A heavily censored 2012 note that Postmedia unearthed through an access to information request confirmed the goal of Canadian security aid to the PA was to protect a corrupt Mahmoud Abbas, whose electoral mandate expired in 2009, from popular backlash. Canadian International Development Agency president Margaret Biggs explained, “the emergence of popular protests on the Palestinian street against the Palestinian Authority is worrying and the Israelis have been imploring the international donor community to continue to support the Palestinian Authority.” Biggs further explained, “the Israelis have noted the importance of Canada’s contribution to the relative stability achieved through extensive security co-operation between Israel and the Palestinian Authority.”

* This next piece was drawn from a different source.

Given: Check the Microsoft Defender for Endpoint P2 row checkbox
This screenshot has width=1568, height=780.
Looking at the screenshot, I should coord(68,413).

As I detailed in A Propaganda System: How Canada’s Government, Corporations, Media and Academia Sell War and Exploitation, this damning information was sent down the memory hole. An article was published about it in some Postmedia papers in 2013, but there was no commentary in a major paper or follow-up stories about Biggs’ internal note or Operation PROTEUS. Remarkably, even the journalist who initially reported the information ignored it when he reported on Operation Proteus for the Canadian Press a decade later.
Twelve years ago, the head of the aid agency said Canada’s “aid” to the Palestinians helped suppress protests at the behest of the colonial ruler. Nothing has changed.